======== RECORDS FOR THE TASK
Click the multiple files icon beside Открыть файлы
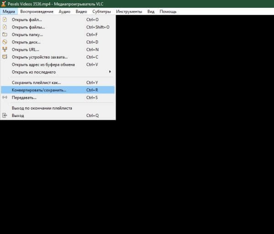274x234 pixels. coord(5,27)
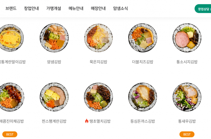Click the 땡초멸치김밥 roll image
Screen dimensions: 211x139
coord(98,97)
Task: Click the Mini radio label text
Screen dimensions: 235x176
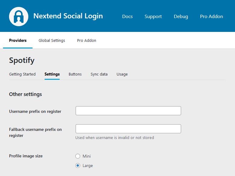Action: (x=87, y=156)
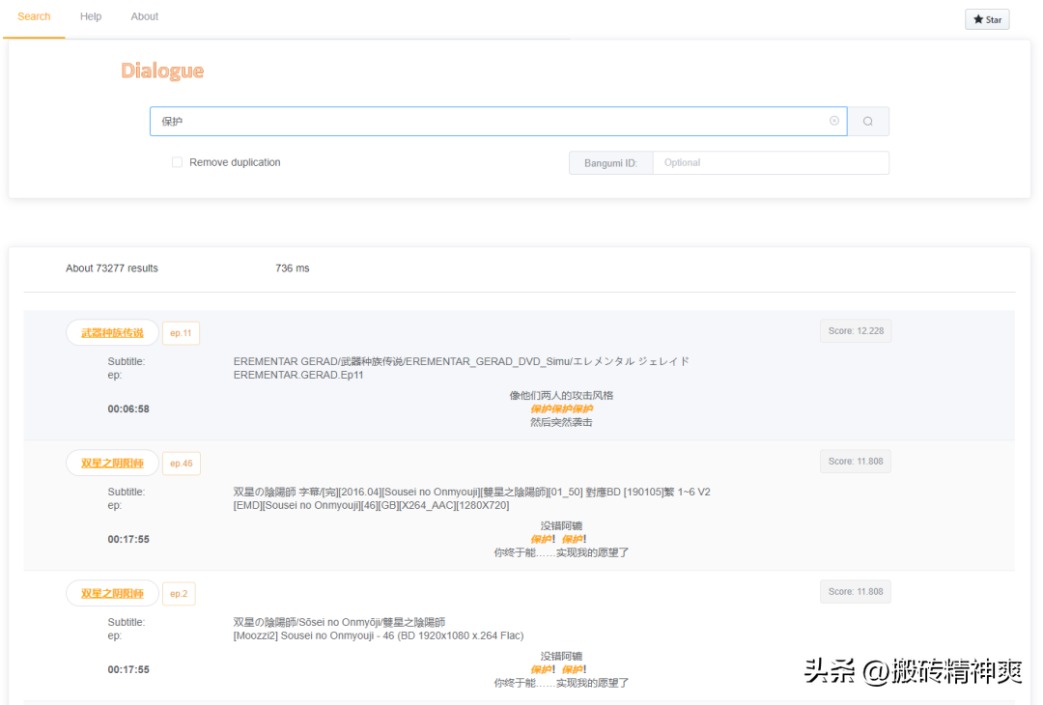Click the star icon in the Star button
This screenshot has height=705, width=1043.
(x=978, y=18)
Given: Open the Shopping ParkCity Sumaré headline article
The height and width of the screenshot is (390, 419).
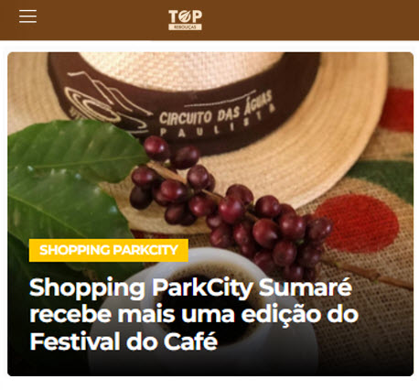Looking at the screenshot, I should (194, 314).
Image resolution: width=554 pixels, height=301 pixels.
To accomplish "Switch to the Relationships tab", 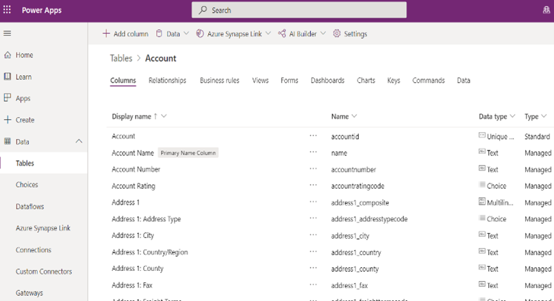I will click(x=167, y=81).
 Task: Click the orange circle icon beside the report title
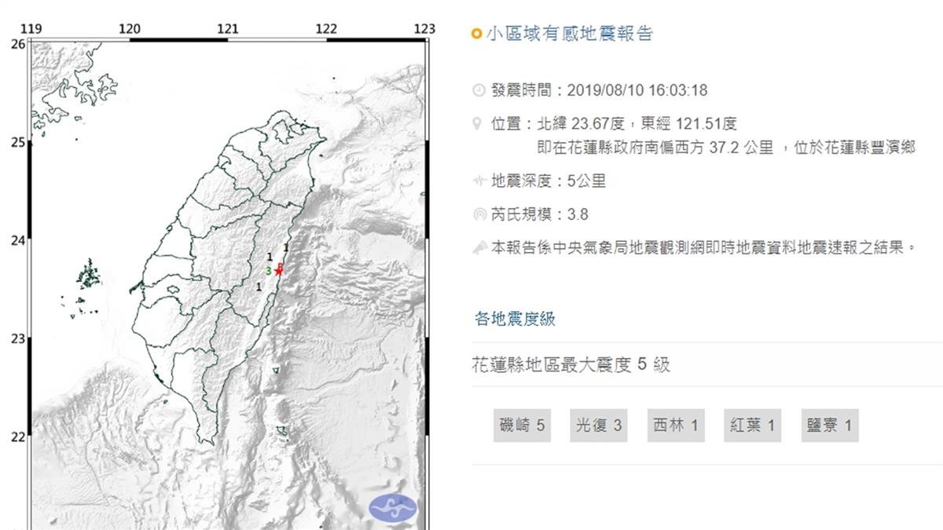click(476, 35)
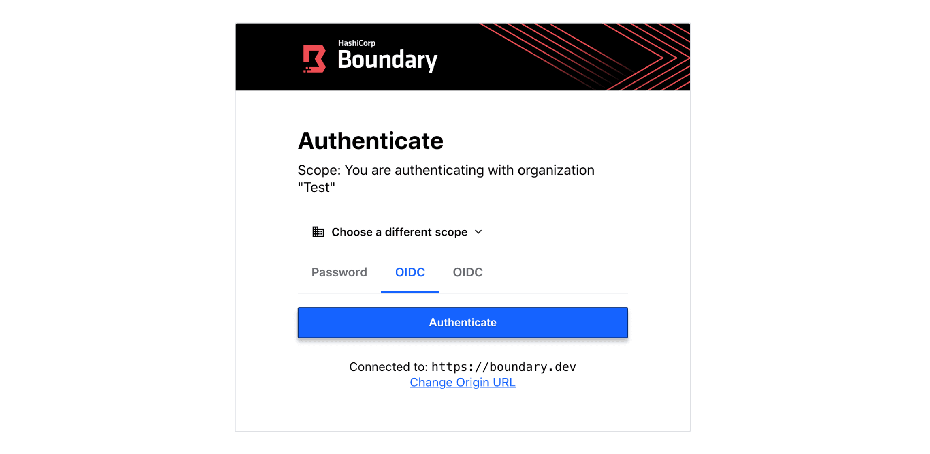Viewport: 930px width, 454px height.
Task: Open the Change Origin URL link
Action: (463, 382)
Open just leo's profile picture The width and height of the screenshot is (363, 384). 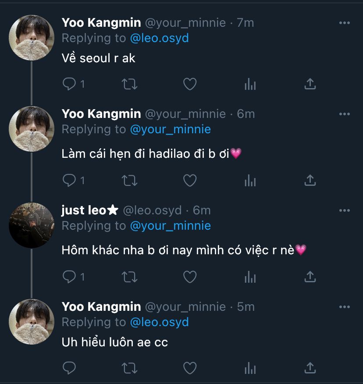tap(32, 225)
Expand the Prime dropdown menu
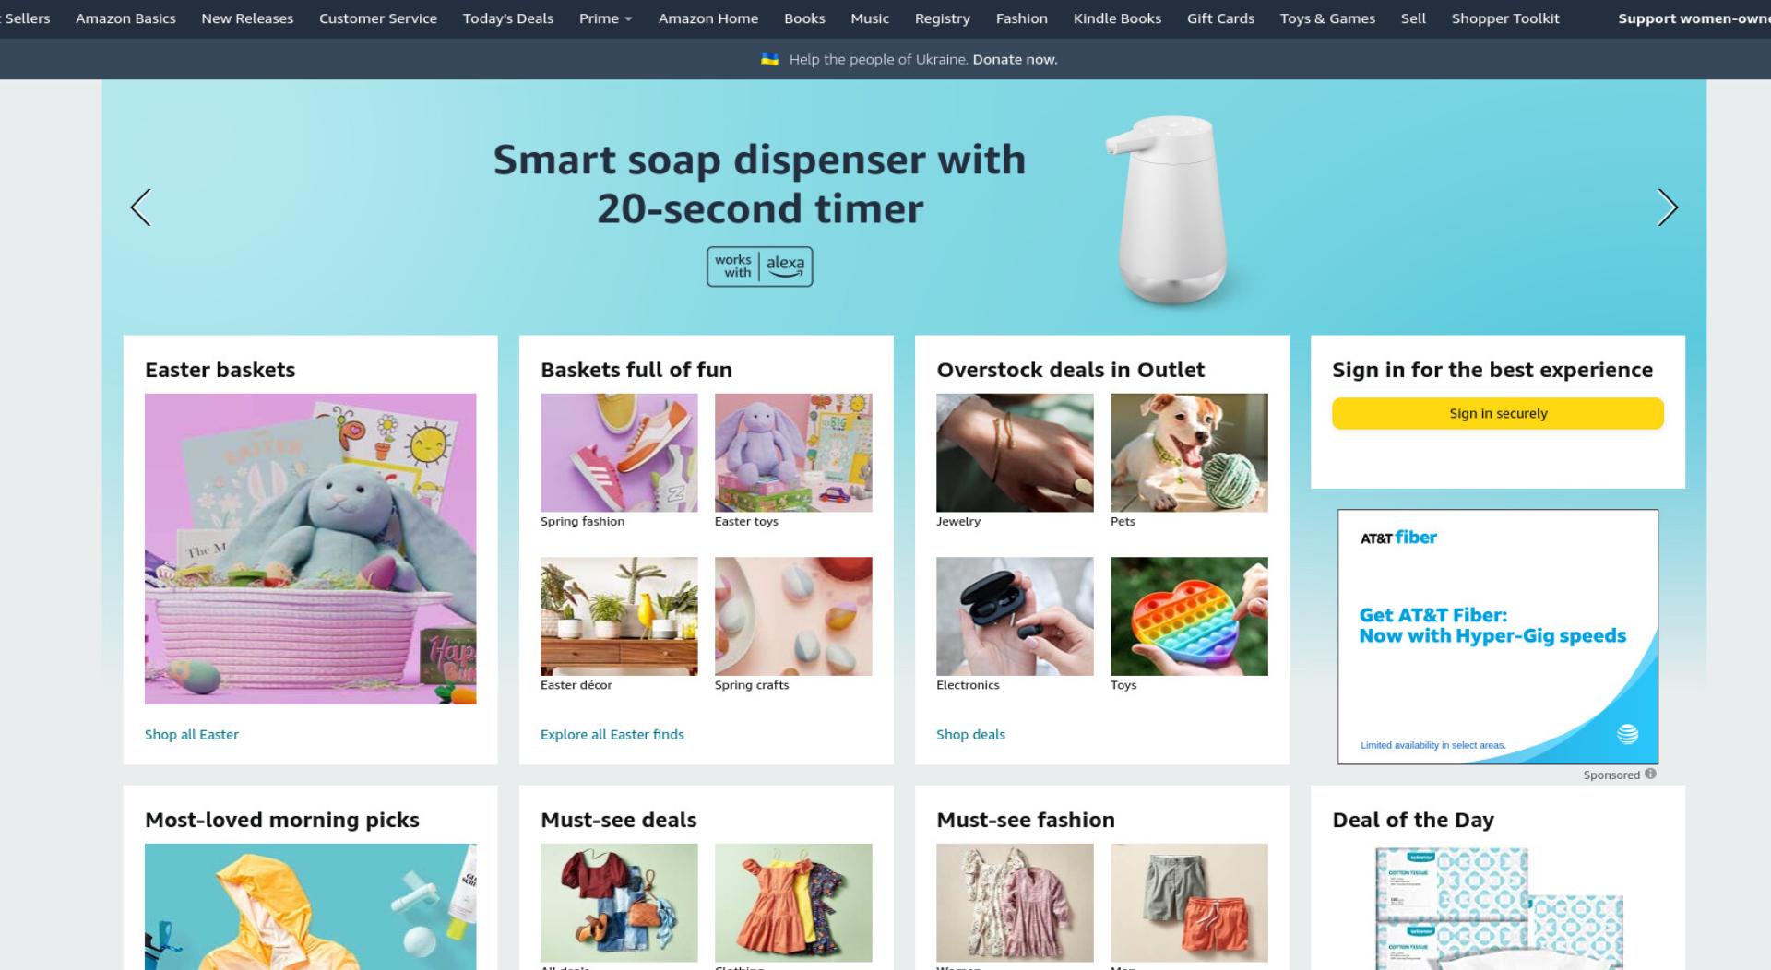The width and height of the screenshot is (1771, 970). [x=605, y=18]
================
→ **TASK TO CARRY OUT**: Copy exactly the lines from the first line of the records above through the line with "Given: Open the", both included, and nothing else. Pictures stay out.

→ **RESPONSE AREA**:
Click the multiple files icon beside Открыть файлы
274x234 pixels. coord(5,27)
Click the 땡초멸치김밥 roll image
Screen dimensions: 211x139
coord(98,97)
Task: Click the Mini radio label text
Screen dimensions: 235x176
Action: (x=87, y=156)
Click the star icon in the Star button
This screenshot has height=705, width=1043.
(x=978, y=18)
Given: Open the Shopping ParkCity Sumaré headline article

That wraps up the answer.